> [Problem details] Look below for the line holding "This screenshot has width=680, height=490." and the line holding "Expand the Apps". Transcribe exactly those lines and all lines between them, nothing more.

> [Data supplied]
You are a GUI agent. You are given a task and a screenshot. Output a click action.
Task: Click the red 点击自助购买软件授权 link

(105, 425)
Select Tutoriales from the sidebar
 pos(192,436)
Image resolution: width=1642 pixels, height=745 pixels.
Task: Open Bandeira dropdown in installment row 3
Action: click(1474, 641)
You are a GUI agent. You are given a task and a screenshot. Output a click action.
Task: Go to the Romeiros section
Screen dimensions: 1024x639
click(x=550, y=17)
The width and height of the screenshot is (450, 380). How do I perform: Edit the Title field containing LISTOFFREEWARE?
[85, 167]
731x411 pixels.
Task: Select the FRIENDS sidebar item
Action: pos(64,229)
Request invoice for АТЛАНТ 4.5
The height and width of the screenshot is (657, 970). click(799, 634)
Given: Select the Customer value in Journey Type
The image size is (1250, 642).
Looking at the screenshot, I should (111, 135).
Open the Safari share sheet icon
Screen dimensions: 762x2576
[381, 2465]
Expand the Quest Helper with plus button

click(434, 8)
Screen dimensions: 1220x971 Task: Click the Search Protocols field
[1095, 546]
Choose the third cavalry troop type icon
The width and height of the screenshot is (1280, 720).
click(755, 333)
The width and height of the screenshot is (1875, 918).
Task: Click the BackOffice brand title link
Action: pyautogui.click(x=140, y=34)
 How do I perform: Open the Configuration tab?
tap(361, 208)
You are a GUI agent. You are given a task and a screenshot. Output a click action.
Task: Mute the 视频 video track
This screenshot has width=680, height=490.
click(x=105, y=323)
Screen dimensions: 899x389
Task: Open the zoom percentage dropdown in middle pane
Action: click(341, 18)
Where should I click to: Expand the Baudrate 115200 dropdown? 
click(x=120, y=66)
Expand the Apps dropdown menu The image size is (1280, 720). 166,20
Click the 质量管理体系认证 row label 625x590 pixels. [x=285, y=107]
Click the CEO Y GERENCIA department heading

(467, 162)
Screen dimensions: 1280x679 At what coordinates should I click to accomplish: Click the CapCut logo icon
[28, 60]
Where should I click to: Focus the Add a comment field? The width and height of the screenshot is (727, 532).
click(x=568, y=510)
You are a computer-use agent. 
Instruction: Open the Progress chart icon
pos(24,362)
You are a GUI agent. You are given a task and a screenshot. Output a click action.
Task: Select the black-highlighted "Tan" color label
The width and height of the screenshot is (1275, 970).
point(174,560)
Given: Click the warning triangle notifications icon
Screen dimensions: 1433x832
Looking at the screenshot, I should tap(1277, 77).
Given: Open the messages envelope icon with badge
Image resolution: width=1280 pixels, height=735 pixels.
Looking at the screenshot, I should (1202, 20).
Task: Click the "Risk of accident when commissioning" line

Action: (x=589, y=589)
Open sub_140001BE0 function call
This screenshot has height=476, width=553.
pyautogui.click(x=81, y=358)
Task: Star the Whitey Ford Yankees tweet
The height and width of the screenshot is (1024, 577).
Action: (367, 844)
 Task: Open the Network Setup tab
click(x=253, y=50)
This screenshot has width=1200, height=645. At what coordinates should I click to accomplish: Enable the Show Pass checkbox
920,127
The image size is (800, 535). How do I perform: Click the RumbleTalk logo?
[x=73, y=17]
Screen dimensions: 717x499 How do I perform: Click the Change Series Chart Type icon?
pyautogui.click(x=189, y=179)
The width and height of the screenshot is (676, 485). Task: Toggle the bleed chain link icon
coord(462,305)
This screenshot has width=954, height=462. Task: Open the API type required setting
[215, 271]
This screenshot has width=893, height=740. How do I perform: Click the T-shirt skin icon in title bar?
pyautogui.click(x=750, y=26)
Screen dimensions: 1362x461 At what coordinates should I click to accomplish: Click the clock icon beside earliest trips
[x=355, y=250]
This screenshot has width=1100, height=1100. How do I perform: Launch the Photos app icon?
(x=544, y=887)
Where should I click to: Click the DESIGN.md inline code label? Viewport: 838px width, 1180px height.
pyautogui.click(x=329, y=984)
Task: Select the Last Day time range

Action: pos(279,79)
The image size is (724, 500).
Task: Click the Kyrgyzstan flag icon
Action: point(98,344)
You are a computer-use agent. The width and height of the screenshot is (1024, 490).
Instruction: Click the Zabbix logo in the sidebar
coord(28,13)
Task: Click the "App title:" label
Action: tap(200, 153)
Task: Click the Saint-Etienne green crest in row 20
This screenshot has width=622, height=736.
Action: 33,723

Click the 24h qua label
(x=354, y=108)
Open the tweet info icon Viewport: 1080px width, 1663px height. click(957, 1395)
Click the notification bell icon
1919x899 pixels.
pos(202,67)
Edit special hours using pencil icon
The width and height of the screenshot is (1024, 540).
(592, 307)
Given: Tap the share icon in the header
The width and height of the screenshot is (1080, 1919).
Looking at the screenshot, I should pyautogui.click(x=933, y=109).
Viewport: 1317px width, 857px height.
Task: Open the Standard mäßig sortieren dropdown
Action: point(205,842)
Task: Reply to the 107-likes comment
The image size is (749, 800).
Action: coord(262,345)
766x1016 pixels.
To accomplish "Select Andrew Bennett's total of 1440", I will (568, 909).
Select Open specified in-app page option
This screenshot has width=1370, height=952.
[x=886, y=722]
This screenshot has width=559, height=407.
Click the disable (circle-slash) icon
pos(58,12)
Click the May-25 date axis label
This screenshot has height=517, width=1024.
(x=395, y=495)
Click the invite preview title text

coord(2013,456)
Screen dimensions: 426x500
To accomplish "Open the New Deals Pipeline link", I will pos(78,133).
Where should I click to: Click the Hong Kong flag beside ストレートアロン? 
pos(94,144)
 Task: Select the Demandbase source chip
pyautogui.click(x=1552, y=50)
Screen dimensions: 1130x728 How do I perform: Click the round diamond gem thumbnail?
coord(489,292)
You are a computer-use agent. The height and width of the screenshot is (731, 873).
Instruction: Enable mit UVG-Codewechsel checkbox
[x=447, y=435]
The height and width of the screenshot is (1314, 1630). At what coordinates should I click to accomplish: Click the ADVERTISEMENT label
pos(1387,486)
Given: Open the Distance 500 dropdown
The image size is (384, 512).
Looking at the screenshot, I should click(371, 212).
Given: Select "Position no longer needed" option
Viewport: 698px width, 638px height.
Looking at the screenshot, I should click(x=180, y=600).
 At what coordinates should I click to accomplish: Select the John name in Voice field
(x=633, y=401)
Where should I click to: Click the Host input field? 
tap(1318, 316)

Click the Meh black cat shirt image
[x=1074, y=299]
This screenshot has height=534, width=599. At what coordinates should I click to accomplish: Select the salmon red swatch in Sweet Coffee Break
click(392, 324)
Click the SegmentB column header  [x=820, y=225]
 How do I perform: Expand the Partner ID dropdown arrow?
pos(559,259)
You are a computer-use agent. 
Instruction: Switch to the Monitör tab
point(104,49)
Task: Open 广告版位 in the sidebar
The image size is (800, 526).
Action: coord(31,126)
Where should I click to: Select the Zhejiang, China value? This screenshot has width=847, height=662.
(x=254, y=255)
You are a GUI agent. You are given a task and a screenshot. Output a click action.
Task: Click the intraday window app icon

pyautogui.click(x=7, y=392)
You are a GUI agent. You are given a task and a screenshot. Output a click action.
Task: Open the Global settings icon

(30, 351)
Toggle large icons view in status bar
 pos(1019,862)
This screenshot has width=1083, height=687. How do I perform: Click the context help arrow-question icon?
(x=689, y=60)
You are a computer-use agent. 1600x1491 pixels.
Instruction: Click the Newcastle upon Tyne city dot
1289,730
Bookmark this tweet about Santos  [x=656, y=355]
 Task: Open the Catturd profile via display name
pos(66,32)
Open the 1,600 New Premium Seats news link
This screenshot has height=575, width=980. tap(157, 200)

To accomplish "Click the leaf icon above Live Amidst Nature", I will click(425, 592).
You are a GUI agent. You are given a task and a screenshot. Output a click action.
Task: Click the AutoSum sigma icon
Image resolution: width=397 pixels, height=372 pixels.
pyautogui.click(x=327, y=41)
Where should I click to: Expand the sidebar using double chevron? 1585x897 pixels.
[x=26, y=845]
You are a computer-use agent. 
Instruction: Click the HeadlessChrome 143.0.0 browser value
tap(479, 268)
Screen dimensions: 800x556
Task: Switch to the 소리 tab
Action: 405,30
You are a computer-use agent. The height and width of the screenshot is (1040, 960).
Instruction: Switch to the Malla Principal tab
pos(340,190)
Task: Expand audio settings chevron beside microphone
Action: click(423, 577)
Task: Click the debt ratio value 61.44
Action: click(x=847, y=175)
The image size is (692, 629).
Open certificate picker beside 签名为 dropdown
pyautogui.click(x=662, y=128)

> [Your solution]
This screenshot has width=680, height=490.
click(x=105, y=323)
Screen dimensions: 899x389
Task: Open the zoom percentage dropdown in middle pane
Action: click(341, 18)
Where should I click to: Expand the Baudrate 115200 dropdown? 
click(x=120, y=66)
Expand the Apps dropdown menu The image size is (1280, 720). 166,20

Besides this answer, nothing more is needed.